Turn Every Page

Turn Every Page

I love reading biographies, and the master of the genre is Robert A. Caro.

Fascinated by power and the people who wield it, he has written The Power Broker, a monumental biography of Robert Moses, who during a 50-year period shaped modern-day New York City; and a multi-volume biography of Lyndon B. Johnson: The Path to PowerMeans of AscentMaster of the Senate, and The Passage of Power, with at least one more volume to come. 

For these works, he has won two Pulitzer Prizes, two National Book Awards, the National Humanities Medal, and dozens of other major awards. 

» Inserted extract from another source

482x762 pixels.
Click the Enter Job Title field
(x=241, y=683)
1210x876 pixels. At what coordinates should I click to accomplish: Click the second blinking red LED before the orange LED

Based on that list, you might think that reading his books would be a slog, but it’s just the opposite. They’re like novels. They grab you and won’t let go. My first experience of this was reading the opening of The Path to Power, a lyrical and moving portrait of the Texas Hill Country, where Lyndon Johnson grew up. I was hooked before Johnson ever entered the scene. 

Even more than for his beautiful writing, Caro is known for relentless and exhaustive research. In his early career as a journalist, his editor told him, “Turn every page,” and Caro has followed that maxim ever since.

He describes that early encounter and many others in his book Working, a writer’s memoir describing his methods. Accompanying the book is an exhibit at the New York Historical Society that's called, appropriately, “Turn Every Page.”

I saw the exhibit during a recent trip to New York and recommend it heartily. Caro and the curators, in addition to artifacts from his career, have spread out pages along a wall that show his progress through the stages of manuscript, editorial corrections, galleys, and final pages.  

In this way visitors, following Caro’s example, can turn every page.